Les rails servent désormais uniquement au trafic de marchandises entre Chênée et Battice. Le transport de marchandises dure encore près de trente ans jusqu’à ce que la ligne soit définitivement mise hors service en 1985. Le dernier passage d’un train (qui s’est appelé « c’est l’djèriin ») de ramassage du matériel ferroviaire a lieu le 3 janvier 1986. Après le démontage des rails, le tracé de 40 km de la ligne 38 est laissé à l’abandon.

Heureuse reconversion de la ligne 38 en RAVeL dès 1995

En 1995, la ligne est en partie reprise dans le programme RAVeL (Réseau Autonome des Voies Lentes) de la Région wallonne qui a pour but de sécuriser les usagers lents et faibles et de relier des voies pour couvrir la Wallonie. Année après année, ce programme permet de rendre vie à d’anciens sites (voies vicinales ou de chemins de fer mais aussi anciennes gares) qui seraient aujourd’hui à l’abandon.

Une chance pour le Parc du Ry-Ponet

A sa conception, le tracé de la ligne 38 a été fortement influencé par le relief très pentu de ce versant de la vallée de la Vesdre et la nécessité de lui faire opérer une si grande boucle a en quelque sorte permis la préservation du site du Ry-Ponet.

Aujourd’hui, la présence de cette ligne reconvertie en RAVeL – bordant le site dans sa partie sud-ouest et dans sa partie nord-est – est un atout hors pair en terme de mobilité douce, de couloir écologique, de connexion avec les quartiers mais aussi de tourisme doux, de portée locale et régionale mais aussi internationale.

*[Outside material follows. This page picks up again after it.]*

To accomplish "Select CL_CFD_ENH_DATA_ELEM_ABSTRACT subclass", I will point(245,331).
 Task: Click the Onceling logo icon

Quelques témoins du passé toujours en place… qui balisent aussi l’avenir

En parcourant la ligne 38, vous pourrez encore retrouver quelques traces du passé ferroviaire : les bornes kilométriques, des garde-corps métalliques, des barrières en béton, des ponts aux hauteurs impressionnantes, des anciennes gares (comme la gare de Beyne) et des passages à niveau.

La pleine reconnaissance du Parc du Ry-Ponet pourrait être l’occasion d’encore mieux valoriser ces témoins du passé industriel de notre région et de faire revivre un peu ce pan de notre Histoire.


Pour en savoir plus

C.F.E.B. asbl, « La ligne 38 : un témoin de l’évolution de notre région », Entre-Voies, n° 184 , n°185  et n° 186.

FUNKEN Didier et LEJEUNE Georgy, La Ligne 38, 2006.

La Compagnie des Chemins de Fer du Plateau de Herve selon Wikipedia.

La Ligne 38 selon Wikipedia.

Le Beau Vélo de RAVeL 2019, Topoguide, Renaissance du livre, pp. 172-173.

CHEMINS DU RAIL asbl, Ligne 38.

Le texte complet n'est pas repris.